Team brainstorm in meeting room
Team brainstorm in meeting room

From credit limit application to decision- what does the underwriting process entail?

Insight by Sam Ashdown (Avenue’s Senior Credit Analyst)

 

One of the most common questions we are asked by our clients is how credit insurers reach decisions on credit limit applications they make under their policy.  All insurers have slightly different systems, processes, and procedures but the insights I share here will provide a useful round-up and provide more insight for those who want to know more.

Once a credit limit application has been entered using the insurer’s online portal, there are 4 immediate possibilities:

  1. the limit is issued in full
  2. the limit is reissued at the same level previously held
  3. the limit is declined
  4. the limit is referred

In the case of options 1-3, your application will have been looked at by an insurers automatic underwriting system and your decision is based on parameters set by either an underwriter when a business’s credit file is reviewed or by their automatic underwriting programme which will assess the latest available information the insurer holds and set a risk appetite based on this alone.  Insurers have made great progress in recent years developing and refining algorithms to reduce the need for human intervention but also allow instant decisions.  From experience, up to 85% of all credit limit decisions can be made instantly.

Option 4 means your application has been referred to an underwriter for a manual review, this happens for a wide range of reasons and is not necessarily an indicator that the limit is likely to be declined.

What happens to a referred decision?

At this point the underwriter will review the details of your application against the information held on file and make a judgement as to whether further information is required.

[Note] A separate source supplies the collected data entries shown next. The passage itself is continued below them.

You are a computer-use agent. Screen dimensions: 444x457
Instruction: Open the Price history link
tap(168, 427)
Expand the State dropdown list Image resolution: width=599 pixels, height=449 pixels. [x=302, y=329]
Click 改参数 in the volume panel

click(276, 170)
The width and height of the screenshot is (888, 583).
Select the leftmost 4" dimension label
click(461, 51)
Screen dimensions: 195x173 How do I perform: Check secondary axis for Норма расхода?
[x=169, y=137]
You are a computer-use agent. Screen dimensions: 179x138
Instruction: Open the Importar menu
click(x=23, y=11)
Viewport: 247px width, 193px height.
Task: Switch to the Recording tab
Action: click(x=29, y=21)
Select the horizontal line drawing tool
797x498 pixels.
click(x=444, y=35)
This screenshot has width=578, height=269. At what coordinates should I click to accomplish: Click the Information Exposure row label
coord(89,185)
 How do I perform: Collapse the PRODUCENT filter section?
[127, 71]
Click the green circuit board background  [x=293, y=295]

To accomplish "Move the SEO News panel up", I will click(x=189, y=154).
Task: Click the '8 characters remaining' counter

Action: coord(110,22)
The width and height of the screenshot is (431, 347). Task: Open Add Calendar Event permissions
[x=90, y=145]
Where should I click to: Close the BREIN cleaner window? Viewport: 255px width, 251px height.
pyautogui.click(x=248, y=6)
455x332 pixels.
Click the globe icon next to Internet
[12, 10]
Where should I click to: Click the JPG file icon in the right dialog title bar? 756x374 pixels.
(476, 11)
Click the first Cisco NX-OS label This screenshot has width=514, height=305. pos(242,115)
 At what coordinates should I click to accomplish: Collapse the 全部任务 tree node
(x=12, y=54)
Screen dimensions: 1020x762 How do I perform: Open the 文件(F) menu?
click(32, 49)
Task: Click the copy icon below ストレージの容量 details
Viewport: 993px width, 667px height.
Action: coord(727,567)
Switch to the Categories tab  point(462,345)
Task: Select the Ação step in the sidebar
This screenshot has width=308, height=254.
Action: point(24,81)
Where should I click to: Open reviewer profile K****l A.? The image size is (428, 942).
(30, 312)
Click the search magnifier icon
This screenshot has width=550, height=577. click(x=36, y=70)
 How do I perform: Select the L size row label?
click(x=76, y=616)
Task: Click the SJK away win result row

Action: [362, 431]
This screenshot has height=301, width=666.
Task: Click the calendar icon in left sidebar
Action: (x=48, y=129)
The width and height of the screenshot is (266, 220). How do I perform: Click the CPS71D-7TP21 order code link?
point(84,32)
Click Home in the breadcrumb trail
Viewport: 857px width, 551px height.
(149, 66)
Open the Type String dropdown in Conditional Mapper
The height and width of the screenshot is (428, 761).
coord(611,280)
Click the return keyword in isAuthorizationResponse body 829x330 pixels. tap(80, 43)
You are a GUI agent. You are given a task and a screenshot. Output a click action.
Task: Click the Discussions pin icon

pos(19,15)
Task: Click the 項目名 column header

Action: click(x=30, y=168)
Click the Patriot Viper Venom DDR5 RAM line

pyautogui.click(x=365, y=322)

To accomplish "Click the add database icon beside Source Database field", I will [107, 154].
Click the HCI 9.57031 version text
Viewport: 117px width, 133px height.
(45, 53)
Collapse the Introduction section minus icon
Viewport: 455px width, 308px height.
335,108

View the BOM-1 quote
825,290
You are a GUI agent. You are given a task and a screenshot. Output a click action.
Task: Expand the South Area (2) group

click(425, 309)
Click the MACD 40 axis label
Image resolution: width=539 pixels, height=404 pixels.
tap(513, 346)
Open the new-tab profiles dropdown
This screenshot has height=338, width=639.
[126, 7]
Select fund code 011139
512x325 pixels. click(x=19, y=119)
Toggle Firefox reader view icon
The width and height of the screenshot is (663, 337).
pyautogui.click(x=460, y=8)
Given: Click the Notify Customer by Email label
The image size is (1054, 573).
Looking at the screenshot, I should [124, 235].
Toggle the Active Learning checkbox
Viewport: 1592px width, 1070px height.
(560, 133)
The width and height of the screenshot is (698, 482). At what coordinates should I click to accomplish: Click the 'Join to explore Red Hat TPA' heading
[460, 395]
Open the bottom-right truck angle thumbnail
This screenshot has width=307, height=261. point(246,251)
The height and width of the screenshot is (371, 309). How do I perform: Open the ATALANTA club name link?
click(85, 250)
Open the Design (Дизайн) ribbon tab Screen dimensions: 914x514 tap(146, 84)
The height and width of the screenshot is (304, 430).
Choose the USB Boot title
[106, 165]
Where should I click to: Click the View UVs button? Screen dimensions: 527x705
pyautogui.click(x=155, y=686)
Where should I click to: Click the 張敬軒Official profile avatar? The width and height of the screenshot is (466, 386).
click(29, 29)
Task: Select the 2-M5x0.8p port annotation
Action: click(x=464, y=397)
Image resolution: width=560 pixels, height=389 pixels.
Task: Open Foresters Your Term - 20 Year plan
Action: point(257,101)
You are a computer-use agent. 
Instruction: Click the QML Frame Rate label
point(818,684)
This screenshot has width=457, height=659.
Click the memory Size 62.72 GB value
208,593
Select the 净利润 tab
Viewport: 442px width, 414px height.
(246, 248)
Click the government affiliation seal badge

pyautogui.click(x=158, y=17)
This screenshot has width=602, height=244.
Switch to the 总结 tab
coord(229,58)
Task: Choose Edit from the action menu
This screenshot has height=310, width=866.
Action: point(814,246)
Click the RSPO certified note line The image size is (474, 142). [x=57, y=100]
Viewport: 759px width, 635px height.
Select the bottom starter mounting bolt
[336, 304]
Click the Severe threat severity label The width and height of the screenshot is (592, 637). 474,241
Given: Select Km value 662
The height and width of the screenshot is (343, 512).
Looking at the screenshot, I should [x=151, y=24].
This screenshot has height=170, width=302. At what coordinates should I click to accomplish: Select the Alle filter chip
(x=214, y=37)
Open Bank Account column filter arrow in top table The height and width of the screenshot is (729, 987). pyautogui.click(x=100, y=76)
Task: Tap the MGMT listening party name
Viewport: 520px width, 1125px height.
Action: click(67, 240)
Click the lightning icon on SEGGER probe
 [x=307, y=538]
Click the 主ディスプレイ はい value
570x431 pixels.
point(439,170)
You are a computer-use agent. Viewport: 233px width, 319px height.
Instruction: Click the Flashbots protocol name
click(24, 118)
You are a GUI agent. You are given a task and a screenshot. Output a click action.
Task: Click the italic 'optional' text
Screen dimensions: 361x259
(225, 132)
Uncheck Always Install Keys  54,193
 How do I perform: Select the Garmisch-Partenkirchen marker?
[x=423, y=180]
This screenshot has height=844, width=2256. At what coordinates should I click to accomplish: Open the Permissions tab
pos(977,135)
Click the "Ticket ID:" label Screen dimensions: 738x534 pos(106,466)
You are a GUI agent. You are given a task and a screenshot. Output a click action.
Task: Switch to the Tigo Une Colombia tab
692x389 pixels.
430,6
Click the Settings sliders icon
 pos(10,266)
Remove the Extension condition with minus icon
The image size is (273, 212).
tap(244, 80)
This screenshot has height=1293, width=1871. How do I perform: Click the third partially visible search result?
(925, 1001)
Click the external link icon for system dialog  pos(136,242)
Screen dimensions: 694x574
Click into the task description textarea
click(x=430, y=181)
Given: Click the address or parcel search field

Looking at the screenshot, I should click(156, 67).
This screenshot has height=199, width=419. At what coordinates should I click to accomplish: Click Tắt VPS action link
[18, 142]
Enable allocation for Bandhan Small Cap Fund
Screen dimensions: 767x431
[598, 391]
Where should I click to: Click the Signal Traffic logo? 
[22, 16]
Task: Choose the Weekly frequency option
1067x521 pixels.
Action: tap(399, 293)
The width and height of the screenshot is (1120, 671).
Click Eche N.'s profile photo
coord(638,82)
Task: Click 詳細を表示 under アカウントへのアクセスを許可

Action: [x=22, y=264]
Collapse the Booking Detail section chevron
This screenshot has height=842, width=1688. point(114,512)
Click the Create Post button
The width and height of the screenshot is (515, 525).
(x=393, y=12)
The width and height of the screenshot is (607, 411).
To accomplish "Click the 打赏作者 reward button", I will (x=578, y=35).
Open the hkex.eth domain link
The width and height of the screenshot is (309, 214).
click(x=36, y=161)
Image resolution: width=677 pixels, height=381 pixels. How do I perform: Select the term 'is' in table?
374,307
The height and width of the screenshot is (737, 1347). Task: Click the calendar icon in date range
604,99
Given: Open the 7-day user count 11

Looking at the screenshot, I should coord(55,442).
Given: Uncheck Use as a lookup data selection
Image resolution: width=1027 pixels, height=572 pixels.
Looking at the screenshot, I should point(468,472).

The relevance of latest filed Statutory Accounts in determining risk appetite is declining and in the current climate it is increasingly likely you may be asked to provide evidence of a need for the limit, and therefore evidence of firm orders & outstandings may be requested. If you have up to date management accounts for your customer, subject to having permission, it always worth providing these to the insurer from the outset.

Underwriters now more than ever, will want to base their decision on the most recent information possible and providing it up front may streamline the process.

We are often asked the merit of providing the information when the figures don’t look good. The fact is that bad information is better than no information. Underwriters are generally sympathetic to what UK businesses have been through over the past 18 months and will always review information with this is mind. But not having information to review is a major red flag and will likely result in a delayed decision while they request it themselves or in a worst-case scenario the decision being declined.

Importantly, Avenue endeavours to facilitate an open dialogue and partnership with your insurer and is a firm advocate of sharing information in order to get to the desired result.

Each underwriter will consider limits within their own underwriting authority. Generally speaking, the bigger the limit, the higher up the organisation the decision is ultimately made.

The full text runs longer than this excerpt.